20:11:46 <b_jonas> no
20:11:52 <b_jonas> the failed symmetry case is pretty common
20:11:56 <int-e> okay
20:12:01 <esolangs> [[User:Nick-1666/vector.css]] https://esolangs.org/w/index.php?diff=102994&oldid=102993 * Nick-1666 * (+120)
20:12:03 <b_jonas> the rare case is a subset of that,
20:12:59 <int-e> (I guess it's not actually a failed symmetry... it's a mirror symmetry with a hole in it)
20:13:29 <b_jonas> when the symmetry fails, and the shape before removal has diagonal symmetry, but the two other layers happen to have central symmetry and so I detect the symmetry of the whole shape incorrectly
20:14:06 <b_jonas> that's why I have to detect symmetry twice, once for how I assemble the entire shape, and once for how to make the layer that has the broken symmetry
20:14:27 <int-e> ah.
20:16:09 <b_jonas> the failed symmetry is common because most shapes are missing a quarter, and that breaks the symmetry UNLESS the shape is central symmetric (1/3 of all shapes IIRC) or the shape is diagonal symmetric (1/3 chance) and the missing quarter is from the two quarters that are supposed to be identical (1/2 chance)

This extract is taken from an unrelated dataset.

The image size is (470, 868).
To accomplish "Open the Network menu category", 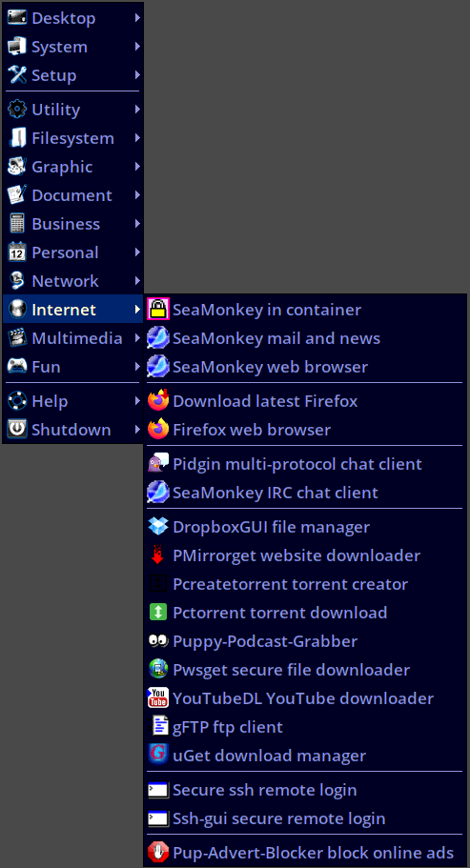I will pos(73,281).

20:16:45 <b_jonas> or unless there's an accidental symmetry on the layer with the missing quarter
20:16:51 <b_jonas> no wait
20:16:58 <b_jonas> that doesn't apply
20:17:04 <b_jonas> only the first two exceptions
20:17:13 <b_jonas> and the shapes that don't miss any quarters
20:17:19 <int-e> it's also funny that you decided to mix all colors in large quantities while I rely on a mixer that can produce a merry mix of colors up to, uh. 0.8 belts worth.
20:17:36 <int-e> (total)
20:18:14 <b_jonas> int-e: older versions used to have fewer mixers, and some buffers for the pigment
20:18:46 <b_jonas> I extended later, which is why the part of the factory around the mixers is so clamped that there's some belt weaving
20:19:02 <b_jonas> I also used to have fewer windmills and buffers for those
20:19:04 <int-e> I also have buffers but they may not actually be needed... I haven't tested that though; they're so cheap to put in.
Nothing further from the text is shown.